Currencies and equities traded sharply lower Tuesday as Treasury yields hit pre-COVID highs. The 10-year yield rose to its highest level since January 2020, while 2-year yields rose above 1% for the first time since February 2020. Despite softer U.S. data, these moves reflect growing expectations for Federal Reserve tightening. The market has gone from a 60% chance of a March hike to fully pricing in a move, with talk of a 50bp hike. It didn’t matter to investors that the Empire State survey of manufacturing conditions in the New York region turned negative for the first time since June 2020 or that U.S. retail sales dropped 1.9% in December, far worse than the -0.1% forecast. Inflation is high, with oil prices rising to their strongest level since 2014. Currencies and equities fell sharply because investors are worried that companies could suffer if the Fed raises interest rates at a time when data is softening.
The first Federal Reserve meeting of 2022 is actually next week. March is considered the “live” meeting, where the Fed could raise interest rates. And, with Omicron cases surging across the globe, waiting until March is the most sensible move. However, there’s a small chance of an early adjustment in January, and the risk of more aggressive tightening either in the form of a January hike or 50bp hike in March is spooking investors. There’s not much in the way of market-moving U.S. data this week, but the outlook for the U.S. economy and monetary policy seems to be the driving force for currency flows.
Ironically, the euro was the worst performing currency. The German ZEW survey showed an unexpected improvement in business confidence, which should have driven the euro higher, but once U.S. stocks started to melt down, the euro followed quickly. France reported a whopping 464,769 new COVID cases in the last 24 hours, its highest level ever. Italy also reported a record 228,179 cases, nearly three times more than the day prior. So while some businesses are optimistic that COVID fears will fade, ongoing virus concerns could limit consumption demand. The European Central Bank is one of the most dovish central banks and, despite the Fed’s hawkishness, the ECB won’t be changing course in the near term.
Meanwhile, the best performing currency was the Japanese Yen. The Bank of Japan left monetary policy unchanged this week, raising its inflation forecasts but dropping its growth forecast. It made it very clear that it has no plans to raise interest rates. Still, the Yen performs best when stocks fall and risk appetite deteriorates.

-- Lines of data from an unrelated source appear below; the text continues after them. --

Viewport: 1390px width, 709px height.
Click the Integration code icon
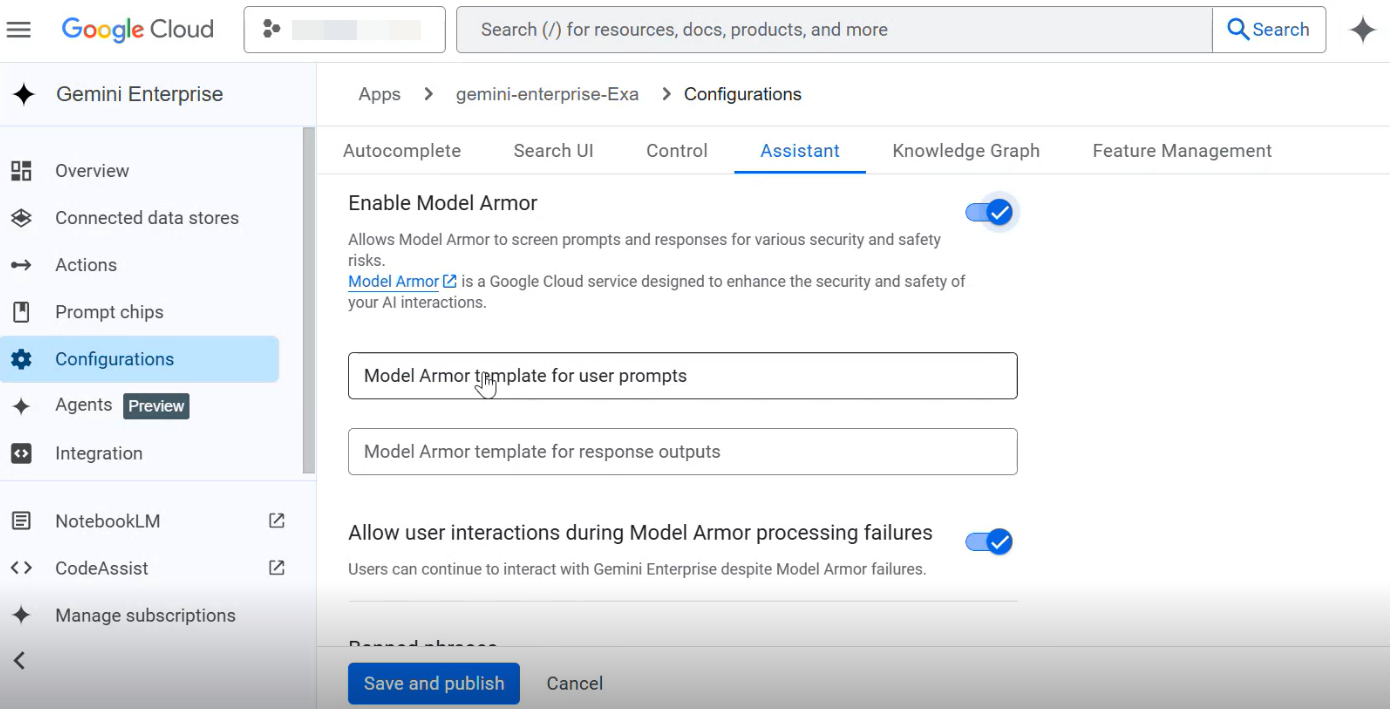(x=21, y=453)
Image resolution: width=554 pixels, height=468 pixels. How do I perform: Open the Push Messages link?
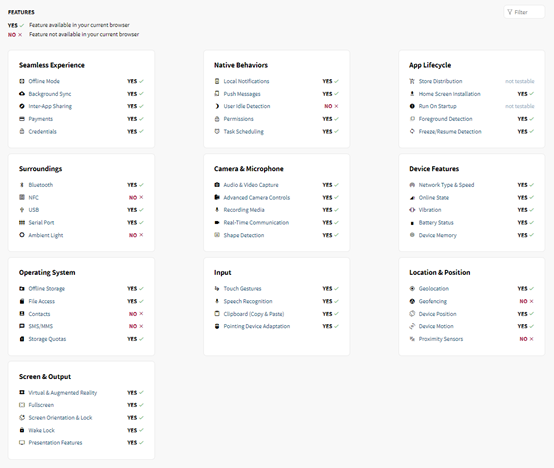point(242,94)
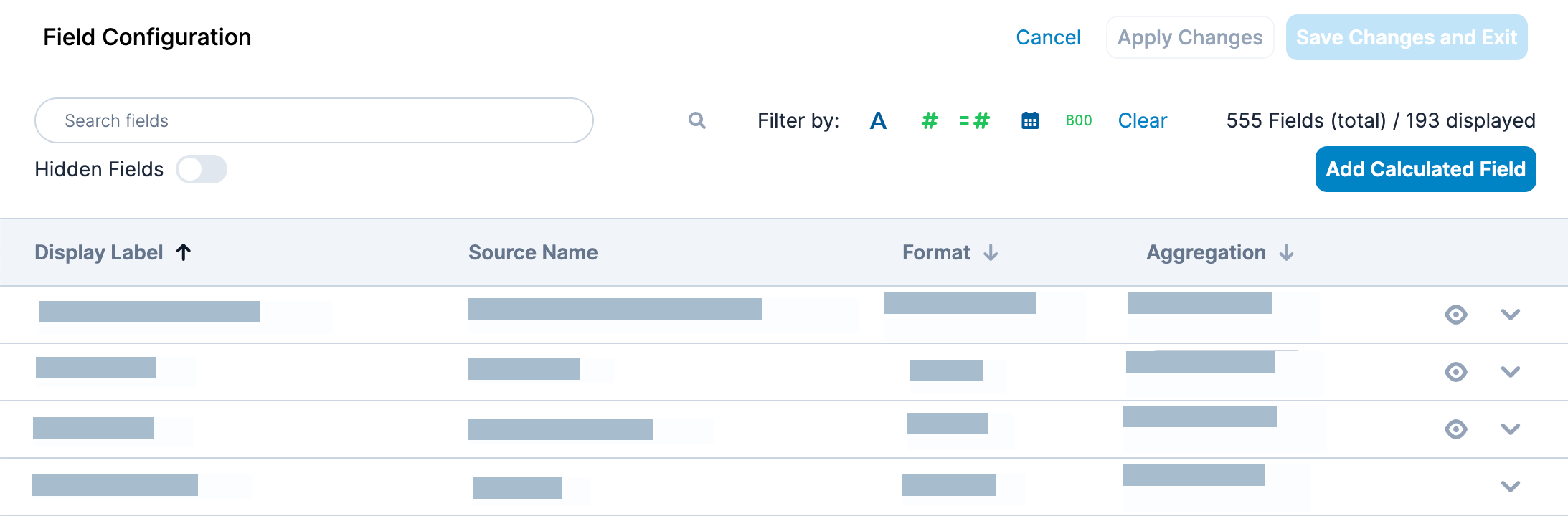
Task: Filter by numeric # field type
Action: 930,120
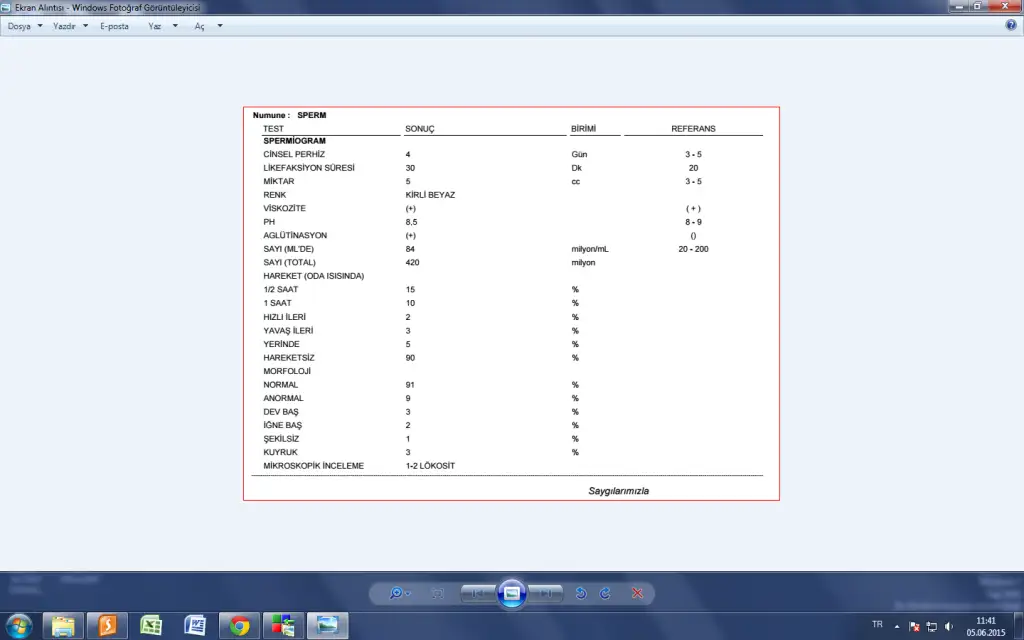Rotate image counterclockwise
The width and height of the screenshot is (1024, 640).
coord(581,593)
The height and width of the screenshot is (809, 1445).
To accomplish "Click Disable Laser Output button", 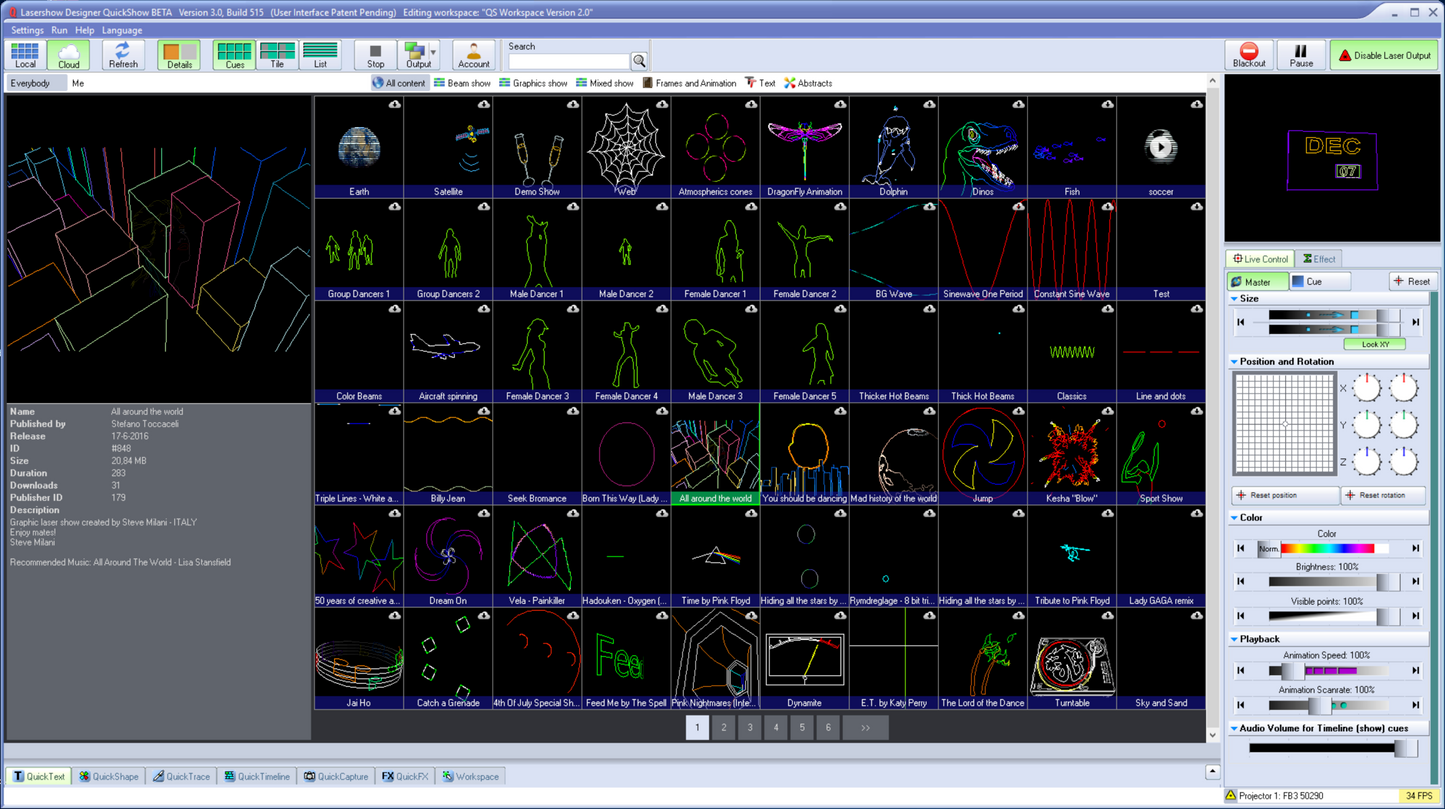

The Canadian dollar also outperformed thanks to the rally in oil. Crude prices have risen four out of the last five trading days to their strongest level since 2014. The rally in CAD probably would have been even stronger if Canadian housing starts didn’t fall more than expected in December. Still, the Bank of Canada is expected to be one of the next central banks to open the door to tightening. Consumer prices are due for release tomorrow and, according to IVEY PMI, price growth accelerated in the month of December. USD/CAD has been flirting with 1.25 for the past few days and strong CPI could be just what the bears need to take the pair below this key level.
The Australian and New Zealand dollars traded sharply lower on the back of risk aversion and softer data. In Australia, consumer confidence fell sharply on the back of rising coronavirus cases. In New Zealand, business confidence tumbled over worries on growing inflationary pressures.
Sterling is in focus this week, with jobs, inflation and consumer spending numbers on the calendar. Today’s jobs report was mixed, with the unemployment rate improving, but employment change weakening. Inflation numbers are due for release tomorrow and, like Canada, the pressure for the Bank of England to hike again should grow. According to the PMIs, which can be a leading indicator for CPI, prices hit record highs in the manufacturing and services sectors. Sterling traded lower against the U.S. dollar and Japanese Yen today but resumed its rise against the euro. EUR/GBP has been trading in a tight range since the beginning of the year – but a break lower is very likely.